# Work item:
Going line by line through the data below, how many lines contain the word "each"? Give only the number.

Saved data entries
----------------
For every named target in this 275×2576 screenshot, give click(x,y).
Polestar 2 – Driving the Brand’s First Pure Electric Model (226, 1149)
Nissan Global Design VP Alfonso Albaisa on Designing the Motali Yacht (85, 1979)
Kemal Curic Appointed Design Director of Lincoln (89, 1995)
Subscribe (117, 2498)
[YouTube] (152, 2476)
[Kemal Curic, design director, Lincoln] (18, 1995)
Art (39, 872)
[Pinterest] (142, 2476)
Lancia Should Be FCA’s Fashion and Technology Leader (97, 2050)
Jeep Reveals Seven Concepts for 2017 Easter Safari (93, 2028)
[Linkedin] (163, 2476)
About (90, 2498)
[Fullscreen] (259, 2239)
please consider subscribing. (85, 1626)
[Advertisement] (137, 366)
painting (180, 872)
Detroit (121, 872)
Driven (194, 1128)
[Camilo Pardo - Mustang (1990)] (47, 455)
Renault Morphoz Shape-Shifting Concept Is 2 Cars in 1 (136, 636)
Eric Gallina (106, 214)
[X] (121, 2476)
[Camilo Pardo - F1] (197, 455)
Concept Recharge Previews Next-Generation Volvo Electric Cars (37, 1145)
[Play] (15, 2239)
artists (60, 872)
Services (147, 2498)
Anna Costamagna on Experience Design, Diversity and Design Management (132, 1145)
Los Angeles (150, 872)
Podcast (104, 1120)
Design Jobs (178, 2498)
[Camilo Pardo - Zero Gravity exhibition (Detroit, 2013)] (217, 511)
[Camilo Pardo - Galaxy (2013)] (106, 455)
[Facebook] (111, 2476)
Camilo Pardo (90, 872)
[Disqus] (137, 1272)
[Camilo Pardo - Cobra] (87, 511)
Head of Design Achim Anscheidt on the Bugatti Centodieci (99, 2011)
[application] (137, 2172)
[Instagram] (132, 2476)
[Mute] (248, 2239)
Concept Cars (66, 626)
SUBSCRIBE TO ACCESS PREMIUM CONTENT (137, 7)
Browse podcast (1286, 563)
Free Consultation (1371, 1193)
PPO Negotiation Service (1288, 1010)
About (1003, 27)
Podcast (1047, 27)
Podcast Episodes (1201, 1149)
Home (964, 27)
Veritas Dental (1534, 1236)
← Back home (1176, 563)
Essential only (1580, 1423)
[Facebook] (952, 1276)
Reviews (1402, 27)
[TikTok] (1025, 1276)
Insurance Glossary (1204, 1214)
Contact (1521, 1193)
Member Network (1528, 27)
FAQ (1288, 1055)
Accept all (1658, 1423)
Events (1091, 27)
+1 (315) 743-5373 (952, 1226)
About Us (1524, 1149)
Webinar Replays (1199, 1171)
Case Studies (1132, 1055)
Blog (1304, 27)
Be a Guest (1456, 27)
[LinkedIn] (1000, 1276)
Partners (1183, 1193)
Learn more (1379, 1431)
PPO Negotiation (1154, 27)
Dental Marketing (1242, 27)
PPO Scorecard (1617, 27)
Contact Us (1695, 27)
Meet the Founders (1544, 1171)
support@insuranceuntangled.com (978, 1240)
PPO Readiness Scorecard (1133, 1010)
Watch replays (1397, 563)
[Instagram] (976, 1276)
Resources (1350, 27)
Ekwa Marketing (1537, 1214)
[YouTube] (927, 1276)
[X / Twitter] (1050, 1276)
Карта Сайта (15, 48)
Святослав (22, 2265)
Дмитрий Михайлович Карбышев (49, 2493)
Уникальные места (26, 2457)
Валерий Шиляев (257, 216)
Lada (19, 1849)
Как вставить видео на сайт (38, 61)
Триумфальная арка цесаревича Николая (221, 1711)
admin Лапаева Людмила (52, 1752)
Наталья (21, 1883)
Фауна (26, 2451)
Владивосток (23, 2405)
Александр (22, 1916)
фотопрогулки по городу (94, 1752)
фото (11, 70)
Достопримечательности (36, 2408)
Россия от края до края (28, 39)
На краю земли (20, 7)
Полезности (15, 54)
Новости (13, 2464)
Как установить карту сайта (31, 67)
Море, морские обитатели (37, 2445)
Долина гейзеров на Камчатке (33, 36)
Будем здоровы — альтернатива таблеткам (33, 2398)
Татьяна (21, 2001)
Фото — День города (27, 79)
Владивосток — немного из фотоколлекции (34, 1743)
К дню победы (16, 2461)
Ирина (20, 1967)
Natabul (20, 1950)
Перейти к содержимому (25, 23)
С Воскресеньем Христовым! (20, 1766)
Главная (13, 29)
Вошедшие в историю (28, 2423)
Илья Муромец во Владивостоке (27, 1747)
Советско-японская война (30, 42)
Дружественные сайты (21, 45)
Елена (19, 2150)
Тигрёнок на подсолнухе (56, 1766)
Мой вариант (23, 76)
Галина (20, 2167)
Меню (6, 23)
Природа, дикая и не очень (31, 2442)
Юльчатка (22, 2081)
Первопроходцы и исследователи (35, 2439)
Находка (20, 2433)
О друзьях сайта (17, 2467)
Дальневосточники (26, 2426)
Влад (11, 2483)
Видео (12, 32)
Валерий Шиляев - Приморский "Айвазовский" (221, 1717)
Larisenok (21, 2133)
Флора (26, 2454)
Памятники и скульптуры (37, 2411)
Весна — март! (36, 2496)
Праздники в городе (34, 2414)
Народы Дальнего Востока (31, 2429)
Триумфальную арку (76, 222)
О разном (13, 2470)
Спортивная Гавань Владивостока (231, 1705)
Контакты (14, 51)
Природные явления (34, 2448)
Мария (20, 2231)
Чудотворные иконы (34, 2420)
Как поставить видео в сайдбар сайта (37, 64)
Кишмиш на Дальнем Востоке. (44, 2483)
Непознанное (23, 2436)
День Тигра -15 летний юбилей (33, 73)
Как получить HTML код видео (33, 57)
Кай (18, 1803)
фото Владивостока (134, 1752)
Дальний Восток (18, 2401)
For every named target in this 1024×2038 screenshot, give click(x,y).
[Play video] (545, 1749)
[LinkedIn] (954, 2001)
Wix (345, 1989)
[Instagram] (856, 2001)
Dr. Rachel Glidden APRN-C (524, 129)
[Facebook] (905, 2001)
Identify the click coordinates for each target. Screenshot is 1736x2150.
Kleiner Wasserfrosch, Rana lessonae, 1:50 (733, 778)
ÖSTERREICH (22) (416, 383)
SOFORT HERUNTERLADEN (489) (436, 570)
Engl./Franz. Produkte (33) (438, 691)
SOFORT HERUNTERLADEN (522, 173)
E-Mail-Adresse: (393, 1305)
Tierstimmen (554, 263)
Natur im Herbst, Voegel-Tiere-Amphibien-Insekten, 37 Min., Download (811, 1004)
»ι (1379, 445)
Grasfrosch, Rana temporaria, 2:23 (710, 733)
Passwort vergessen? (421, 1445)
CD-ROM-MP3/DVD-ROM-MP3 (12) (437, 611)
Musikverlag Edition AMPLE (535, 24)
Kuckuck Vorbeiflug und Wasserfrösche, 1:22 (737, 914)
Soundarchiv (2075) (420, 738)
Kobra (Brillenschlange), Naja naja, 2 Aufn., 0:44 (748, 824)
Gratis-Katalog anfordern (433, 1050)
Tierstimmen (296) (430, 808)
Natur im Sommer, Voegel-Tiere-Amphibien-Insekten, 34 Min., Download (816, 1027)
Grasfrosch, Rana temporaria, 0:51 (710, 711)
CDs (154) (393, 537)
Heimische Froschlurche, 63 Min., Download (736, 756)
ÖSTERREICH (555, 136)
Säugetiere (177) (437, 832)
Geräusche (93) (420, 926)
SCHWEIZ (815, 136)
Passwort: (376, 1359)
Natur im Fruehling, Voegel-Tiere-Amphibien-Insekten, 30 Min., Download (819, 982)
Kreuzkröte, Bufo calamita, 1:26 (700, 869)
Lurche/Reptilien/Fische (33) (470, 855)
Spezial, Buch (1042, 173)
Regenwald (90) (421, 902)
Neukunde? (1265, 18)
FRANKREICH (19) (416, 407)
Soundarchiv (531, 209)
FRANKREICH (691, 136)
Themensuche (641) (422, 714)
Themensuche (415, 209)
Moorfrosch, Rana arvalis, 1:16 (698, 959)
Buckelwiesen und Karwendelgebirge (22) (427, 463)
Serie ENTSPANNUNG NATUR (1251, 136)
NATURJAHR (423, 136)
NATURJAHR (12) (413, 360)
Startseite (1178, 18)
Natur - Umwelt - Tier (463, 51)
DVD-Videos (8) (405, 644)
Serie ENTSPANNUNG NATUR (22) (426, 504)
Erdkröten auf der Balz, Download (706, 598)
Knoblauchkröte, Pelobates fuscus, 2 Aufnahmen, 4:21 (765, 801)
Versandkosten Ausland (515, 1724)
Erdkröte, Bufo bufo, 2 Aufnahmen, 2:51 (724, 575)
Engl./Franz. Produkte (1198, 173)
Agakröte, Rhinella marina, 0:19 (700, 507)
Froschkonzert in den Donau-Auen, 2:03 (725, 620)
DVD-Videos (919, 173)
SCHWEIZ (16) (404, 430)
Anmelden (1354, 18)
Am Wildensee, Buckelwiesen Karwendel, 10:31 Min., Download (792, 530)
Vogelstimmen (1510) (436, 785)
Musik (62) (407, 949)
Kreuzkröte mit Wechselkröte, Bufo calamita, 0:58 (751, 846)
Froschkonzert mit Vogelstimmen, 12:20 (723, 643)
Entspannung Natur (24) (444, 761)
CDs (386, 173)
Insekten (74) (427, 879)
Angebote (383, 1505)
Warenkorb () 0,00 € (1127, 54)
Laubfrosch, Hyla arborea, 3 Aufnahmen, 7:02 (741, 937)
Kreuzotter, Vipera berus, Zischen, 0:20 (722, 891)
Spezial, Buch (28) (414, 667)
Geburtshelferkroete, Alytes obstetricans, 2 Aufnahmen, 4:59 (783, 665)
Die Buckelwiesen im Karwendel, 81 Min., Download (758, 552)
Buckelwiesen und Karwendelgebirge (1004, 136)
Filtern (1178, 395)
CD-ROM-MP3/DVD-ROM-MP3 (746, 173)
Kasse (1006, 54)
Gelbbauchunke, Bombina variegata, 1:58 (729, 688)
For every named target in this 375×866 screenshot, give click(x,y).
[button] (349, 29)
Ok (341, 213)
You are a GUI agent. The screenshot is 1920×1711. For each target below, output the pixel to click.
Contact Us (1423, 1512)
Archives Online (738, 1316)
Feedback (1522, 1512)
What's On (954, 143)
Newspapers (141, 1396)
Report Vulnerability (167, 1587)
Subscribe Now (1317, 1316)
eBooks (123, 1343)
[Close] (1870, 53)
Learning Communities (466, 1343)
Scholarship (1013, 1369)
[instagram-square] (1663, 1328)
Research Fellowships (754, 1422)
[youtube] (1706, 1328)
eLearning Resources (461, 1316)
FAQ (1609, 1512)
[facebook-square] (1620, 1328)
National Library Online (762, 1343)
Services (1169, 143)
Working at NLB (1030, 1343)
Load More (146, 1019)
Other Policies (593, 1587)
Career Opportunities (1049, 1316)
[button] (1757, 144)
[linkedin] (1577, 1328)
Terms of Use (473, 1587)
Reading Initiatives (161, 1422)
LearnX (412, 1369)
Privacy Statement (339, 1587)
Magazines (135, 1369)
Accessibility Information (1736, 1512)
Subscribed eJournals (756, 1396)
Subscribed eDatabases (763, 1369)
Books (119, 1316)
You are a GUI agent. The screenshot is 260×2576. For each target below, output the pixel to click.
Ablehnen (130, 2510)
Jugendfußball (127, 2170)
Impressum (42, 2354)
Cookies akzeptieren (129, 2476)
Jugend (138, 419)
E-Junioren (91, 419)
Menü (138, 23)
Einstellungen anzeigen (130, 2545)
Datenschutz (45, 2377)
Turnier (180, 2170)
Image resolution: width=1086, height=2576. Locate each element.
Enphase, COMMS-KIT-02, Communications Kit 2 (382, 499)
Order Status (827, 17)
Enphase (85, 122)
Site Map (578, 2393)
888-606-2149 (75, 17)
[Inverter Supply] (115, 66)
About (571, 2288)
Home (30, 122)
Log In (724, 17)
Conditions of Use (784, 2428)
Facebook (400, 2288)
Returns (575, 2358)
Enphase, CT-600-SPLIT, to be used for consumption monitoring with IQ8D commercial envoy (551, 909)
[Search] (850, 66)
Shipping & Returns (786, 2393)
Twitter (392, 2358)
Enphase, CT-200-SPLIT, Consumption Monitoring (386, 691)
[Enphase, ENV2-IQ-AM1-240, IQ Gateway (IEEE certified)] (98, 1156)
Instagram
----------------
# Response to the task:
4